Khaliah Peterson-Reed
Khaliah Peterson-Reed is a PhD student in English Literature. Her research interests coalesce around fan studies–with an emphasis on literary fandom and fanfiction—and contemporary popular literature. She focuses on issues relating to intersectional identity in popular culture, the fanfiction writing community, and fandom. Her work on racebending fanfiction was published in the Journal of Creative Writing Studies. Khaliah is currently working on her dissertation which looks at shame and the respectability politics that police the ways that black female fanfiction writers and readers engage and navigate fan spaces. Prior to attending USC, she earned her B.A. in English at Howard University.
Javier Rivera
Javier Rivera is a PhD student at USC Annenberg.
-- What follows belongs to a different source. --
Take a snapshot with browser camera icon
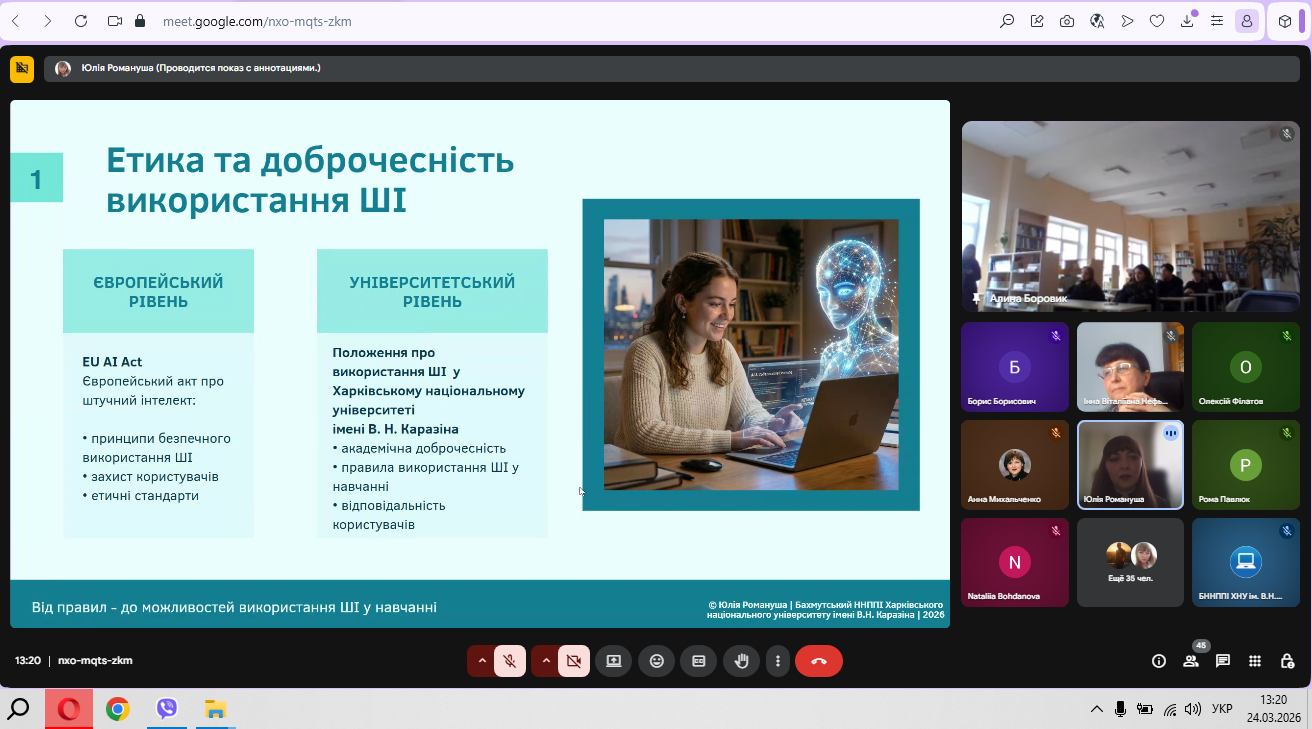The height and width of the screenshot is (729, 1312). tap(1067, 21)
His research interests include Latinx media and popular culture, ethnoracial performance in online space, and how media and technology change our understanding of Latinidad. He completed an MA in Mexican American and Latina/o Studies from the University of Texas at Austin. Prior to his MA, Javier earned a BA in Women’s and Gender Studies and a BS in Microbiology also from the University of Texas at Austin.
Jessica Steel
Jessica Steel is a Masters student on the Jungian and Post-Jungian course at the University of Essex. Her research focuses on the intersections between depth psychology, media, politics, popular culture and civic engagement. She is particularly interested in identifying archetypal motifs in popular culture and speculative fiction and how these can be mobilized to promote positive individual and social change. Jessica has also trained and performed professionally as an actress and holds an FdA degree in Illustration from Camberwell College of Arts. Additionally she is working on a number of speculative fiction novels as part of her creative practice.
Essence Wilson
Meet Essence! She has a Bachelor of Arts in Psychology-Honors, and a Master of Art in General Experimental Psychology with Distinction from California State University, Northridge (CSUN). Her research interests include multimedia and education.Her research interests align with creating multimedia tools and resources (i.e., media literacy, edutainment, technology) to promote academic success among children of color. During her research endeavors, she has implemented the first Lightboard Studio for her campus to encourage higher retention on difficult subject matters. She has also utilized the Critical Race Theory in understanding educational gaps of those from marginalized backgrounds resulting in the monograph “Beating the Odds: Graduating in 4 Years at CSUN”. She was an instructor for Introductory Psychology at CSUN and due to her teaching accomplishments has received the Roger Moss Teaching Award for demonstrating outstanding teaching skills.